(Given problem)
Reproduce the listing below line for line, with no changes.
--- BEGIN Data lines ---
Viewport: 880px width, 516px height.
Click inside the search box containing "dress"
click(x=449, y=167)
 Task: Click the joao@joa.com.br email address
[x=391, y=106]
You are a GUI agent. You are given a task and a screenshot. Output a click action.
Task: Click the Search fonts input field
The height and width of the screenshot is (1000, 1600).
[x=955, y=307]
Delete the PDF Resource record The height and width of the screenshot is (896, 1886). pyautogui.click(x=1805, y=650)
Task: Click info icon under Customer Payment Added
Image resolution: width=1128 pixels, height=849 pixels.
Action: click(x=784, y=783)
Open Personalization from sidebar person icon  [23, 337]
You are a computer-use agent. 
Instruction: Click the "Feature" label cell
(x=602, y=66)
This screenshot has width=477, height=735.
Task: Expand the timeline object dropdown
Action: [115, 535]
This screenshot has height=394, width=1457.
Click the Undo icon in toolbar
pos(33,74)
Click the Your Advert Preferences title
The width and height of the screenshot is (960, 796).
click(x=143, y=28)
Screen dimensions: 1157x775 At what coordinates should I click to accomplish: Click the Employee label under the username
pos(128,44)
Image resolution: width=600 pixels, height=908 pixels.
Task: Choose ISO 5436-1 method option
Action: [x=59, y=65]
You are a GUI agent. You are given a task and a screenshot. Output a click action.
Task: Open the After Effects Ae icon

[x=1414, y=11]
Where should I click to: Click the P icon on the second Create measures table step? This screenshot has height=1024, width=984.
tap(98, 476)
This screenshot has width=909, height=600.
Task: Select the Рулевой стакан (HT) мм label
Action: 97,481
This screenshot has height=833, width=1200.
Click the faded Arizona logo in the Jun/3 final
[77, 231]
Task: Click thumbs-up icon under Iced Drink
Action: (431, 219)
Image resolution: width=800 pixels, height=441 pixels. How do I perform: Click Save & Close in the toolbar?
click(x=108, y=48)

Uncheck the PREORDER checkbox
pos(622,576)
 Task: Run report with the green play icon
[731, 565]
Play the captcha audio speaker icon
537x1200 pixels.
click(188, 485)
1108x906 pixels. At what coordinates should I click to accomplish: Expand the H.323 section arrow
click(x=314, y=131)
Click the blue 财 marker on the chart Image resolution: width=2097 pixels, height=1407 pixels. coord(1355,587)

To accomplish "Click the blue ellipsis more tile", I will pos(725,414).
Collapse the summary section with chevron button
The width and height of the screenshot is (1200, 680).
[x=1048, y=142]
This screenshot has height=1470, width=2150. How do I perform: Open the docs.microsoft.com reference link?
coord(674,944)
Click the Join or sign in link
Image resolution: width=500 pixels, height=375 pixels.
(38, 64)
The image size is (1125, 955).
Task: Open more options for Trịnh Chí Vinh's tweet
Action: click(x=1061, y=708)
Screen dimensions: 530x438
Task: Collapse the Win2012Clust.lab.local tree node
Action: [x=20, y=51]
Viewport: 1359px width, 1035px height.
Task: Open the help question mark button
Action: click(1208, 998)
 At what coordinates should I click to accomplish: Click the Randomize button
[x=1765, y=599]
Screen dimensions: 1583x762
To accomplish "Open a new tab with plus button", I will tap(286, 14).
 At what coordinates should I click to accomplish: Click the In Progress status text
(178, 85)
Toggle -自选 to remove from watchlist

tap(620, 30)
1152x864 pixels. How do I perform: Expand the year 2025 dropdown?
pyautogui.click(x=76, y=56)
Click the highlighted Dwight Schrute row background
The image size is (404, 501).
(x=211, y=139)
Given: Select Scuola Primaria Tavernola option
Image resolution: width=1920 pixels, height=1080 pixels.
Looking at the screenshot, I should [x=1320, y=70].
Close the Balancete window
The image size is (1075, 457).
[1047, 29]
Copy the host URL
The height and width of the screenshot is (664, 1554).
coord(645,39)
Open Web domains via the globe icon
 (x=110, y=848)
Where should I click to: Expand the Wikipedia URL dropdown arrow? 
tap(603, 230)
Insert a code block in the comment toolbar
--- END Data lines ---
(Response for this exercise)
Viewport: 880px width, 516px height.
Click inside the search box containing "dress"
click(x=449, y=167)
 Task: Click the joao@joa.com.br email address
[x=391, y=106]
You are a GUI agent. You are given a task and a screenshot. Output a click action.
Task: Click the Search fonts input field
The height and width of the screenshot is (1000, 1600).
[x=955, y=307]
Delete the PDF Resource record The height and width of the screenshot is (896, 1886). pyautogui.click(x=1805, y=650)
Task: Click info icon under Customer Payment Added
Image resolution: width=1128 pixels, height=849 pixels.
Action: click(x=784, y=783)
Open Personalization from sidebar person icon  [23, 337]
You are a computer-use agent. 
Instruction: Click the "Feature" label cell
(x=602, y=66)
This screenshot has width=477, height=735.
Task: Expand the timeline object dropdown
Action: [115, 535]
This screenshot has height=394, width=1457.
Click the Undo icon in toolbar
pos(33,74)
Click the Your Advert Preferences title
The width and height of the screenshot is (960, 796).
click(x=143, y=28)
Screen dimensions: 1157x775 At what coordinates should I click to accomplish: Click the Employee label under the username
pos(128,44)
Image resolution: width=600 pixels, height=908 pixels.
Task: Choose ISO 5436-1 method option
Action: [x=59, y=65]
You are a GUI agent. You are given a task and a screenshot. Output a click action.
Task: Open the After Effects Ae icon

[x=1414, y=11]
Where should I click to: Click the P icon on the second Create measures table step? This screenshot has height=1024, width=984.
tap(98, 476)
This screenshot has width=909, height=600.
Task: Select the Рулевой стакан (HT) мм label
Action: 97,481
This screenshot has height=833, width=1200.
Click the faded Arizona logo in the Jun/3 final
[77, 231]
Task: Click thumbs-up icon under Iced Drink
Action: (431, 219)
Image resolution: width=800 pixels, height=441 pixels. How do I perform: Click Save & Close in the toolbar?
click(x=108, y=48)

Uncheck the PREORDER checkbox
pos(622,576)
 Task: Run report with the green play icon
[731, 565]
Play the captcha audio speaker icon
537x1200 pixels.
click(188, 485)
1108x906 pixels. At what coordinates should I click to accomplish: Expand the H.323 section arrow
click(x=314, y=131)
Click the blue 财 marker on the chart Image resolution: width=2097 pixels, height=1407 pixels. coord(1355,587)

To accomplish "Click the blue ellipsis more tile", I will pos(725,414).
Collapse the summary section with chevron button
The width and height of the screenshot is (1200, 680).
[x=1048, y=142]
This screenshot has height=1470, width=2150. How do I perform: Open the docs.microsoft.com reference link?
coord(674,944)
Click the Join or sign in link
Image resolution: width=500 pixels, height=375 pixels.
(38, 64)
The image size is (1125, 955).
Task: Open more options for Trịnh Chí Vinh's tweet
Action: click(x=1061, y=708)
Screen dimensions: 530x438
Task: Collapse the Win2012Clust.lab.local tree node
Action: [x=20, y=51]
Viewport: 1359px width, 1035px height.
Task: Open the help question mark button
Action: click(1208, 998)
 At what coordinates should I click to accomplish: Click the Randomize button
[x=1765, y=599]
Screen dimensions: 1583x762
To accomplish "Open a new tab with plus button", I will tap(286, 14).
 At what coordinates should I click to accomplish: Click the In Progress status text
(178, 85)
Toggle -自选 to remove from watchlist

tap(620, 30)
1152x864 pixels. How do I perform: Expand the year 2025 dropdown?
pyautogui.click(x=76, y=56)
Click the highlighted Dwight Schrute row background
The image size is (404, 501).
(x=211, y=139)
Given: Select Scuola Primaria Tavernola option
Image resolution: width=1920 pixels, height=1080 pixels.
Looking at the screenshot, I should [x=1320, y=70].
Close the Balancete window
The image size is (1075, 457).
[1047, 29]
Copy the host URL
The height and width of the screenshot is (664, 1554).
coord(645,39)
Open Web domains via the globe icon
 (x=110, y=848)
Where should I click to: Expand the Wikipedia URL dropdown arrow? 
tap(603, 230)
Insert a code block in the comment toolbar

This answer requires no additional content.